§ **THE REQUEST**: In the listing below, change every "Identify the location of" to "Find the position of" and leave everything else unchanged.

* begin INFORMATION SHOWN *

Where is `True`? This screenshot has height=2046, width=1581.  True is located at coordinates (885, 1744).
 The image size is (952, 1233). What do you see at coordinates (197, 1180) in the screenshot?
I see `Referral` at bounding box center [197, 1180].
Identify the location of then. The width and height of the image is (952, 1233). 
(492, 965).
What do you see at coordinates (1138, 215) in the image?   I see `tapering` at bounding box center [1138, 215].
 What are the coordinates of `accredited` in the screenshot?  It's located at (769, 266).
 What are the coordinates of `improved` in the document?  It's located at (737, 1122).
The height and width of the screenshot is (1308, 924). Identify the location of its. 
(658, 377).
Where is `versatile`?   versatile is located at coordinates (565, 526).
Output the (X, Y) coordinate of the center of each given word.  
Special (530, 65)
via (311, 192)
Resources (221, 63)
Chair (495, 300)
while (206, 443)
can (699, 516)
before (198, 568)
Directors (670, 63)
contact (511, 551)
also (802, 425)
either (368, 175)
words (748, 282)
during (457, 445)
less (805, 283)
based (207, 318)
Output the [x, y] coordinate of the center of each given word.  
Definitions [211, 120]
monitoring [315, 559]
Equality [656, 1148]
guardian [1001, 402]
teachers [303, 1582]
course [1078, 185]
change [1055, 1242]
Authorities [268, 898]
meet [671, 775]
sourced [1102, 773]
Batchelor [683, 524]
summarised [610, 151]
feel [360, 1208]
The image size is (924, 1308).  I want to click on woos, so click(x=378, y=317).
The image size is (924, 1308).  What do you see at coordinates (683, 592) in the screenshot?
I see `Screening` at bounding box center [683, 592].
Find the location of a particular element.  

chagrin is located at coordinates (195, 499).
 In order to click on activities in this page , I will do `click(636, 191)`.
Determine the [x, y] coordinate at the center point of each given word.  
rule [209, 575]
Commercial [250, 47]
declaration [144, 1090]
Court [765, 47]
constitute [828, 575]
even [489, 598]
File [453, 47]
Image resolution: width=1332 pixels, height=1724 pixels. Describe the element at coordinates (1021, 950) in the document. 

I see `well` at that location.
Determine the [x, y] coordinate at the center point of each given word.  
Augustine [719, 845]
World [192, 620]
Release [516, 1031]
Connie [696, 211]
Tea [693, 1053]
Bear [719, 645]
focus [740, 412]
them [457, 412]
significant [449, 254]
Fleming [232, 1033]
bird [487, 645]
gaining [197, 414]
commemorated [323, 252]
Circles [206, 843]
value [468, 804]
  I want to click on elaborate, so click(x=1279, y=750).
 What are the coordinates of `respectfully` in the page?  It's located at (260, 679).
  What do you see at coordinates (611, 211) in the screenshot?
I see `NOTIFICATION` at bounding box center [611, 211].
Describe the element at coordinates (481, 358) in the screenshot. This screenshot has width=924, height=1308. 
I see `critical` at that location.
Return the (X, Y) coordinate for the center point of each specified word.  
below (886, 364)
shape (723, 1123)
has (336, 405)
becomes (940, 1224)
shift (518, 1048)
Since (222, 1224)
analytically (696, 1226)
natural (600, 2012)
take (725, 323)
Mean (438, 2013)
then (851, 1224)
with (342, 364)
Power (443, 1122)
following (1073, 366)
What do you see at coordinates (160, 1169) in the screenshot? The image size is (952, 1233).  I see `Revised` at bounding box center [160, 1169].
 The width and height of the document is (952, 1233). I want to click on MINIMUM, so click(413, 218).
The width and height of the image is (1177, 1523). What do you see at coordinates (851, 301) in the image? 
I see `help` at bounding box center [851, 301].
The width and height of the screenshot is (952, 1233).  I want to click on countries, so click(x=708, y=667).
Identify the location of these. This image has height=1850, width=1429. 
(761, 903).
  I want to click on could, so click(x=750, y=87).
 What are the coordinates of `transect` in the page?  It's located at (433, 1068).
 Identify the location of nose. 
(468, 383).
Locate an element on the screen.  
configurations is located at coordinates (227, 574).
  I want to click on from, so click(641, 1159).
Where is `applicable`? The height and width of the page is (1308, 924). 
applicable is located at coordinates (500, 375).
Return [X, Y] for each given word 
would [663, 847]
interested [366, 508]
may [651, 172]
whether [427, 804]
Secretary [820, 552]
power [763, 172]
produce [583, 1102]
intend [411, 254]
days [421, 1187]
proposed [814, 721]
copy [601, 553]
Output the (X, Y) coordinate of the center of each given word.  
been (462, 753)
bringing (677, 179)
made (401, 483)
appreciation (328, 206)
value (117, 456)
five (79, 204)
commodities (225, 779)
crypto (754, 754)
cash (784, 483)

* end INFORMATION SHOWN *

§ **EXERCISE SOLUTION**:
Where is `True`? This screenshot has height=2046, width=1581.  True is located at coordinates (885, 1744).
 The image size is (952, 1233). What do you see at coordinates (197, 1180) in the screenshot?
I see `Referral` at bounding box center [197, 1180].
Find the position of then. The width and height of the image is (952, 1233). 
(492, 965).
What do you see at coordinates (1138, 215) in the image?   I see `tapering` at bounding box center [1138, 215].
 What are the coordinates of `accredited` in the screenshot?  It's located at (769, 266).
 What are the coordinates of `improved` in the document?  It's located at (737, 1122).
The height and width of the screenshot is (1308, 924). Find the position of its. 
(658, 377).
Where is `versatile`?   versatile is located at coordinates (565, 526).
Output the (X, Y) coordinate of the center of each given word.  
Special (530, 65)
via (311, 192)
Resources (221, 63)
Chair (495, 300)
while (206, 443)
can (699, 516)
before (198, 568)
Directors (670, 63)
contact (511, 551)
also (802, 425)
either (368, 175)
words (748, 282)
during (457, 445)
less (805, 283)
based (207, 318)
Output the [x, y] coordinate of the center of each given word.  
Definitions [211, 120]
monitoring [315, 559]
Equality [656, 1148]
guardian [1001, 402]
teachers [303, 1582]
course [1078, 185]
change [1055, 1242]
Authorities [268, 898]
meet [671, 775]
sourced [1102, 773]
Batchelor [683, 524]
summarised [610, 151]
feel [360, 1208]
The image size is (924, 1308).  I want to click on woos, so click(x=378, y=317).
The image size is (924, 1308).  What do you see at coordinates (683, 592) in the screenshot?
I see `Screening` at bounding box center [683, 592].
Find the location of a particular element.  

chagrin is located at coordinates (195, 499).
 In order to click on activities in this page , I will do `click(636, 191)`.
Determine the [x, y] coordinate at the center point of each given word.  
rule [209, 575]
Commercial [250, 47]
declaration [144, 1090]
Court [765, 47]
constitute [828, 575]
even [489, 598]
File [453, 47]
Image resolution: width=1332 pixels, height=1724 pixels. Describe the element at coordinates (1021, 950) in the document. 

I see `well` at that location.
Determine the [x, y] coordinate at the center point of each given word.  
Augustine [719, 845]
World [192, 620]
Release [516, 1031]
Connie [696, 211]
Tea [693, 1053]
Bear [719, 645]
focus [740, 412]
them [457, 412]
significant [449, 254]
Fleming [232, 1033]
bird [487, 645]
gaining [197, 414]
commemorated [323, 252]
Circles [206, 843]
value [468, 804]
  I want to click on elaborate, so click(x=1279, y=750).
 What are the coordinates of `respectfully` in the page?  It's located at (260, 679).
  What do you see at coordinates (611, 211) in the screenshot?
I see `NOTIFICATION` at bounding box center [611, 211].
Describe the element at coordinates (481, 358) in the screenshot. This screenshot has width=924, height=1308. 
I see `critical` at that location.
Return the (X, Y) coordinate for the center point of each specified word.  
below (886, 364)
shape (723, 1123)
has (336, 405)
becomes (940, 1224)
shift (518, 1048)
Since (222, 1224)
analytically (696, 1226)
natural (600, 2012)
take (725, 323)
Mean (438, 2013)
then (851, 1224)
with (342, 364)
Power (443, 1122)
following (1073, 366)
What do you see at coordinates (160, 1169) in the screenshot? The image size is (952, 1233).  I see `Revised` at bounding box center [160, 1169].
 The width and height of the document is (952, 1233). I want to click on MINIMUM, so click(413, 218).
The width and height of the image is (1177, 1523). What do you see at coordinates (851, 301) in the image? 
I see `help` at bounding box center [851, 301].
The width and height of the screenshot is (952, 1233).  I want to click on countries, so click(x=708, y=667).
Find the position of these. This image has height=1850, width=1429. 
(761, 903).
  I want to click on could, so click(x=750, y=87).
 What are the coordinates of `transect` in the page?  It's located at (433, 1068).
 Find the position of nose. 
(468, 383).
Locate an element on the screen.  
configurations is located at coordinates (227, 574).
  I want to click on from, so click(641, 1159).
Where is `applicable`? The height and width of the page is (1308, 924). 
applicable is located at coordinates (500, 375).
Return [X, Y] for each given word 
would [663, 847]
interested [366, 508]
may [651, 172]
whether [427, 804]
Secretary [820, 552]
power [763, 172]
produce [583, 1102]
intend [411, 254]
days [421, 1187]
proposed [814, 721]
copy [601, 553]
Output the (X, Y) coordinate of the center of each given word.  
been (462, 753)
bringing (677, 179)
made (401, 483)
appreciation (328, 206)
value (117, 456)
five (79, 204)
commodities (225, 779)
crypto (754, 754)
cash (784, 483)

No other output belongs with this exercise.